Pain, once more. Less than 90 days, 88 days to be exact, counting down to the first term of STPM, I did nothing, less than expected. Why did I do so? Because I procrastinate, because I was asshole in time management, because I was obstinate to not join any tuition, because of me, and myself, my folly.

Your days are counted, you see, Yang. How many days are left? And you haven't even cover a single chapter in Physics and Malaysian studies. What in the actual fuck are you doing? Are you planning to fuck yourself up over? This is the only chance to get a springboard to my desired university, and you decide to fuck this over?

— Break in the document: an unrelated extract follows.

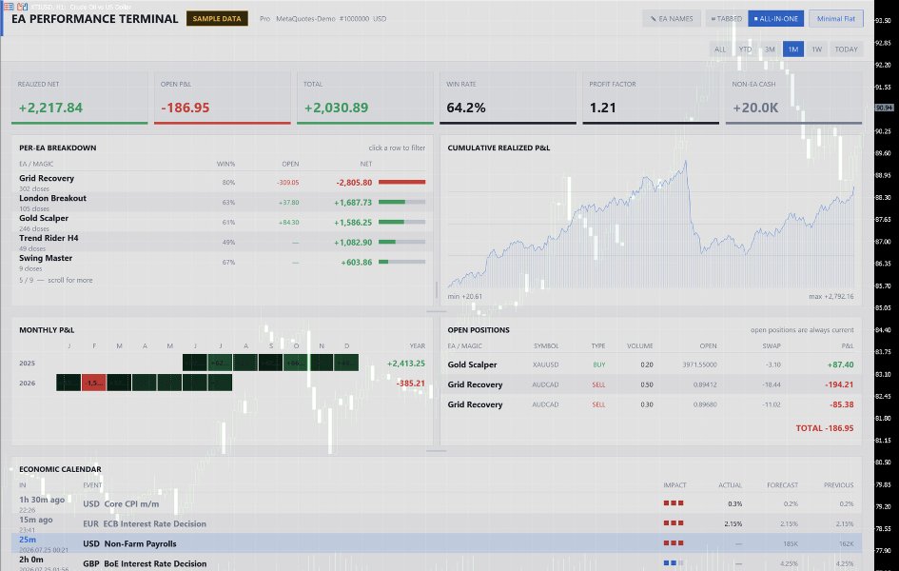Select the 1W period filter

816,49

How are you going to finish all 11 chapters of Physics in so 'many' days? How are you going to know where your standard is when your school teachers are a bunch of less committed people (exceptions for Chemistry and Maths)? You are just taking four subjects, and you decide to fuck yourself up with your choices? Are you going to waste your fucking time here, putting your time and energy here, and yield nothing? 

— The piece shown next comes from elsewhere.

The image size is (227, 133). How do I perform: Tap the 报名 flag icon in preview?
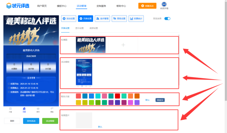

I say this once more motherfucker. If you don't get your fucking ass moving, you are screwed. You spend one more second on Youtube watching comedies, animes, you are spelling your pit of nadir faster than ever. The more you procrastinate by not sleeping and watching Youtube; the more time that you spend in school during those useless periods doing nothing, learning nothing; the more time you waste; the more fucking trouble you are bringing to yourself.

Obstinate I was, I slept into nothingness, putting my phones aside after watching some more Youtube. I had no self control. I am weak. 

The usual head ache pulsated in my head, sending anguish pain into my head, resulted from my late nights up doing essentially nothing, watching Youtube, I did not even bother to pick up a book to read, regardless of the type of book. I planted my head into the pillow, shouted in a genuine roar of pain, regret, nothingness.

You just have to grind your ass for this one year and a half, you are going to get a head start and a worthwhile rest of a few months to watch all the Youtube you want. Actually you don't even have the year and a half, you got no time, wake up motherfucker, how much fucking time do you still want to waste? Do something more productive. Do something. Fucking do something productive, Yang.

You have less time than you surmised, and you still want to get yourself entangle in a relationship, forget it motherfucker, get your ass moving. The pain inside my head reverberated inside me, I hid away from the onus, the things that I ought to do, and cocooned myself in a corner, thinking of nothing, doing absolutely nothing, throwing myself into the comfort of nothingness.

Fuck me. This is your life, and mine, if you decide to fuck yourself up hard, I can't stop you. Go ahead. Go plunge your fucking arse into nothingness, achieve nothing in your life, let your life be just a fucking hollow shell of flesh. Fuck this shit. Fuck you. Get your fucking ass started, and your motherfucking obstinate head cracking on equations or some shit along those lines. Get yourself together. Do something, anything, productive.